(Closed) Pre wedding mental breakdown and weight gain

posted 5 years ago in Emotional
Post # 3
Member
306 posts
Helper bee
  • Wedding: June 2013

@Caddy84:  Just breathe. First of all, if you want to marry this man, you need to stop questioning his love for you. thats a  sure fire way to put doubts in someone’s head. I went through something simmilar about a month ago. Focus on the things you are looking forward to. You’ve got to try and let go of some of the anxiety. Make schedules and lists. if it makes you feel better, set aside some time just for wedding talk–say– once a week. other than that, focus on the things that make you excited about the wedding, instead of the freak-out parts.

Post # 4
Member
458 posts
Helper bee
  • Wedding: November 2013

I can totally relate.  I have incredible anxiety issues, and they’re really taking a toll.  I’m not sleeping either (my problem is staying up late), I’m having nightmares…and I’m only a month and a half in.  Ugh.

About the weight issue, it really is a vicious cycle.  I went through it myself when I was unemployed.  When you’re stressed and anxious, your body creates hormones that causes you to retain weight.  And then when the scale doesn’t move, it’s added stress and anxiety.  Which causes you to retain/gain weight.  And so on.  Plus, not sleeping enough can cause you to hold on weight. 

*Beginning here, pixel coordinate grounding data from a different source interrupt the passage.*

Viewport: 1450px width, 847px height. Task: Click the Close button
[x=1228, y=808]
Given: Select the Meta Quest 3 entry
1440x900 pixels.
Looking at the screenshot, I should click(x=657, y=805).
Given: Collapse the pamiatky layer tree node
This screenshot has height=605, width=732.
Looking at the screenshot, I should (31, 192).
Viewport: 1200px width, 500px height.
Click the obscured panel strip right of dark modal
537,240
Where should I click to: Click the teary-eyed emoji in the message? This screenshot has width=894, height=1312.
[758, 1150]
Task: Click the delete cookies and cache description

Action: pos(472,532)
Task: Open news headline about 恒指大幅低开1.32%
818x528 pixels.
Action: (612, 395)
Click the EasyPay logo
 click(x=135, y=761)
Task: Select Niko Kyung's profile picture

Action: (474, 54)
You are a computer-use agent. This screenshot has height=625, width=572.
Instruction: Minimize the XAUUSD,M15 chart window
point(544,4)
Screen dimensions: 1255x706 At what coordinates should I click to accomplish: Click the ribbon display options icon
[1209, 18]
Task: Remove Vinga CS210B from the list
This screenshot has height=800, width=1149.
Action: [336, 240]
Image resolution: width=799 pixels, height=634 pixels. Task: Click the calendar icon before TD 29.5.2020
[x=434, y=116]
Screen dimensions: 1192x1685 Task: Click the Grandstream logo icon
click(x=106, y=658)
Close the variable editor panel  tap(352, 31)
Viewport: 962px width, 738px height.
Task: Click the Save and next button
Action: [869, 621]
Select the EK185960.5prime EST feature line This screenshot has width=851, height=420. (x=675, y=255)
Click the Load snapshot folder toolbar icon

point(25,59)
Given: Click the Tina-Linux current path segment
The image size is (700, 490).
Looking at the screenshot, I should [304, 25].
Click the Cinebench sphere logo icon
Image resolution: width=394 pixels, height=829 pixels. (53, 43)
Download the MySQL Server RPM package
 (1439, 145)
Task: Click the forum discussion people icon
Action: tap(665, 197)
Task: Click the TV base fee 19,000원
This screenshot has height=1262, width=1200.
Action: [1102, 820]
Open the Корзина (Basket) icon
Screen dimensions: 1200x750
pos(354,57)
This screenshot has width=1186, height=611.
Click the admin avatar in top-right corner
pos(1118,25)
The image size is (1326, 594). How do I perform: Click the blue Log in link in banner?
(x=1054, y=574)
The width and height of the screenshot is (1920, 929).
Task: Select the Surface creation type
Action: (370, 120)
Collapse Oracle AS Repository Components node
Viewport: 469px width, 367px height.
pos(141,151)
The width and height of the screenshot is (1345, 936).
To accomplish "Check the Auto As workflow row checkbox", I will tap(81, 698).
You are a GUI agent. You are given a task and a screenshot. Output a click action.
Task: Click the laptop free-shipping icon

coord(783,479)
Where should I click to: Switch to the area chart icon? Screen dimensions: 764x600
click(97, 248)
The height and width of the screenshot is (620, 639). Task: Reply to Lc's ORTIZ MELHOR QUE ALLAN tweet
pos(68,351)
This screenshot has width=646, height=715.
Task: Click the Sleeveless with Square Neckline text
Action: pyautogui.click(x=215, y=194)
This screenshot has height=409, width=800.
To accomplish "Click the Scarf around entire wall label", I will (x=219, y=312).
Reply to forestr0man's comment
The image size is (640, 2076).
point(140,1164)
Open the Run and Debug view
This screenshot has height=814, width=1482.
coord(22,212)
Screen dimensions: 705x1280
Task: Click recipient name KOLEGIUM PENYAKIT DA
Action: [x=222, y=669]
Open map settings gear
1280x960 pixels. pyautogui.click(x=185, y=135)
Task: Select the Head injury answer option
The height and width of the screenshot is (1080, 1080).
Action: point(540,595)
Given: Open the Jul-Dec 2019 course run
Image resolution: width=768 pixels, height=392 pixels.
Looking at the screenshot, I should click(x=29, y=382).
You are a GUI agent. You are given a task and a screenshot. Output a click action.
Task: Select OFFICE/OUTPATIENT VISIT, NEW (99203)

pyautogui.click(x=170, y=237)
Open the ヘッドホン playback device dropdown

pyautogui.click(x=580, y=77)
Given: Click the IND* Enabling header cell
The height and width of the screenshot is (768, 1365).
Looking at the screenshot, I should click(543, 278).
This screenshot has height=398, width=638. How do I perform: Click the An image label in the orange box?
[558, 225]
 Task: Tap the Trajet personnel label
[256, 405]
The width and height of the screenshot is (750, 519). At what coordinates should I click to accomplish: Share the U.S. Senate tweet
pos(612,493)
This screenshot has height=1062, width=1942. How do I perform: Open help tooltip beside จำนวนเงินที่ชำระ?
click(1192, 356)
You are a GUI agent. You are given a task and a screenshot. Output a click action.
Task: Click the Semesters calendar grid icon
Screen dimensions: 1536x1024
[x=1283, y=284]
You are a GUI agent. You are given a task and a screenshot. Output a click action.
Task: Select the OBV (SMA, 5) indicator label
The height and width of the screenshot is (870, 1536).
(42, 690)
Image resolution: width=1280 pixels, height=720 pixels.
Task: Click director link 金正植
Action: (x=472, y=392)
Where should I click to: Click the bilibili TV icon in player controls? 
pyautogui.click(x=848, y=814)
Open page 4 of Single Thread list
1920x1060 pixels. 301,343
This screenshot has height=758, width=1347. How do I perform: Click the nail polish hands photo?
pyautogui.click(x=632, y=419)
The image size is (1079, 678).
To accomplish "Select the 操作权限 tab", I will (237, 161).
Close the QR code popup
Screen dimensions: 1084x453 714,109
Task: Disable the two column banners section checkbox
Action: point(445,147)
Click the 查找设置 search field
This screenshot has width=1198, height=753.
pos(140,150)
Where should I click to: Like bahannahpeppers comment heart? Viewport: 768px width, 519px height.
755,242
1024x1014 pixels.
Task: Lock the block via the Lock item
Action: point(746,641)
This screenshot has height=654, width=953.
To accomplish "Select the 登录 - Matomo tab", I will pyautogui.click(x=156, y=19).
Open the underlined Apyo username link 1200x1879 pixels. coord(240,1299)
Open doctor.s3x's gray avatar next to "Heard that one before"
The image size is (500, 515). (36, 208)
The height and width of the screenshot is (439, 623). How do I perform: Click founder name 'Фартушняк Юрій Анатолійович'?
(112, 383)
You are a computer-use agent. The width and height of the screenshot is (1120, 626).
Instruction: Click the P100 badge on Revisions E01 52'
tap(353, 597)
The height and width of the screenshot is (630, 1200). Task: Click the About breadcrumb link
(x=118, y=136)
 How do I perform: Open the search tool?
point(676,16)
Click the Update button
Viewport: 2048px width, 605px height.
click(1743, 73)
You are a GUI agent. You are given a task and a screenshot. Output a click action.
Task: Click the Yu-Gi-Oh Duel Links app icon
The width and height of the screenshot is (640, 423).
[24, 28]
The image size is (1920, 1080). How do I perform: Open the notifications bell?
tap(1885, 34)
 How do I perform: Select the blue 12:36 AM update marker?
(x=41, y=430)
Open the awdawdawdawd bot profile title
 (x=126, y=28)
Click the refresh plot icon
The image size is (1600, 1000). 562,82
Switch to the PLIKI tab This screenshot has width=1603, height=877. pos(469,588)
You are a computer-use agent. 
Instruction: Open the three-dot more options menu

It’s easier said than done, but you really have to relax.  Try working out in a way that brings you peace – yoga, hiking, playing sports with friends, whatever works best for you, even if it’s not as “hardcore” as what you were doing.  Also, maybe resolve to not give it any active time or attention for a period of time, like a week or even a day, and if you catch yourself thinking about it, divert your mind.  Also maybe see a counselor so you can get this stuff out of your mind and not always onto Fiance.  In any case, if you can, focus on the anxiety and put the weight stuff aside for now, and the weight will fall more naturally into place.

Also, if you can do anything naturally, that will be better, because my understanding is that many meds have a weight gain side effect.  Then again, that might still be better numbers-wise than continuing to stress.

Post # 5
Member
172 posts
Blushing bee
  • Wedding: September 2013

@2BeeMrsE:  +1

Do what you can to put your mind at ease.  The more you stress about weight, the harder it will be to lose.  Good sleep is also important.  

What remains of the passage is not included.